Brazil now has nearly 7.5 million confirmed cases, and 191,139 deaths from the virus since the outbreak began, according to data from the Health Ministry. Bolsonaro himself tested positive in July, and has continued to downplay the virus's severity, likening it to "a little flu."
Pasternak said hospitals are full, despite a robust public health-care system. She worries that with New Year celebrations possibly coming soon, and people getting tired of quarantine measures, another spike in cases could cause the system to "collapse" in early 2021.
Asked by reporters on Saturday about rising criticism that Brazil's vaccine rollout has been slow and poorly explained, Bolsonaro said: "Nobody pressures me for anything; I don't give a damn about it."
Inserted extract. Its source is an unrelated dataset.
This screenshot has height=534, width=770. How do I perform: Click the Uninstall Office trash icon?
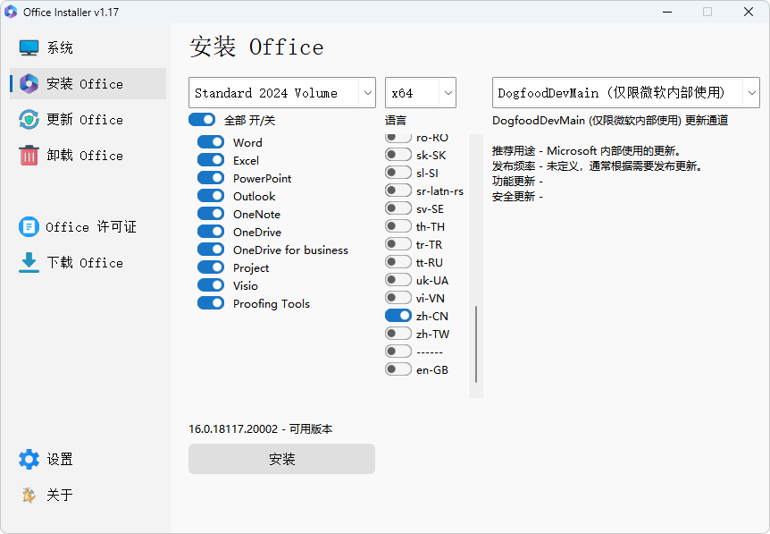click(x=29, y=156)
But he pivoted somewhat on Monday, saying that a vaccine would be made available within five days of being approved by federal health regulator Anvisa.
Pasternak, who works in vaccine development, says she's been excited to see the quick development of counter-COVID measures over the past year. But she worries that Brazil's government might lag on the eventual rollout of any vaccines that may get approved.
"Vaccines are the light at the end of the tunnel, but it's a long tunnel. We still have a long way to go," she said.